» **The problem**
Under this line are the records; write out word for word the part that begins at the line containing "The height and" and ends at the line containing "Click the punctuation", and no more.

» **Task data**
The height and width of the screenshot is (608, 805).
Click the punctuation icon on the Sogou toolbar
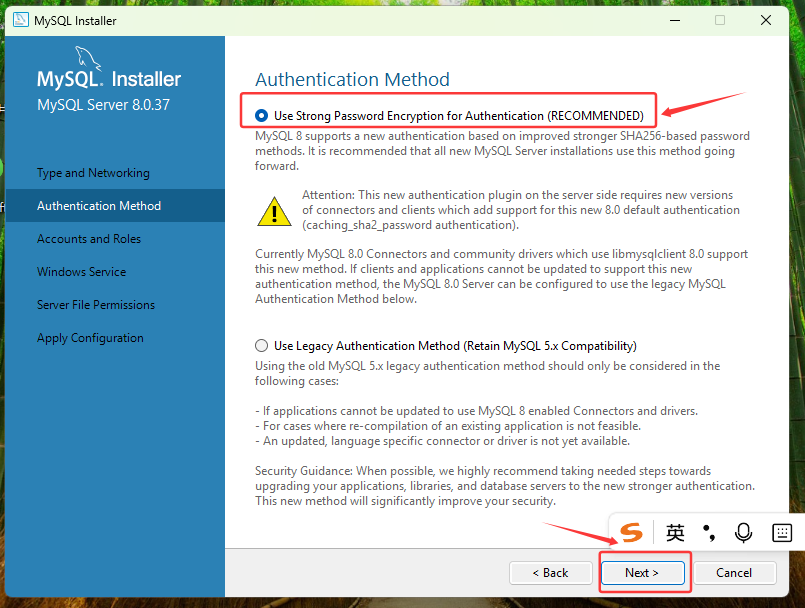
...
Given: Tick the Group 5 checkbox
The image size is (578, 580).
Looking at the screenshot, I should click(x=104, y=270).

» **Output for this exercise**
The height and width of the screenshot is (608, 805).
Click the punctuation icon on the Sogou toolbar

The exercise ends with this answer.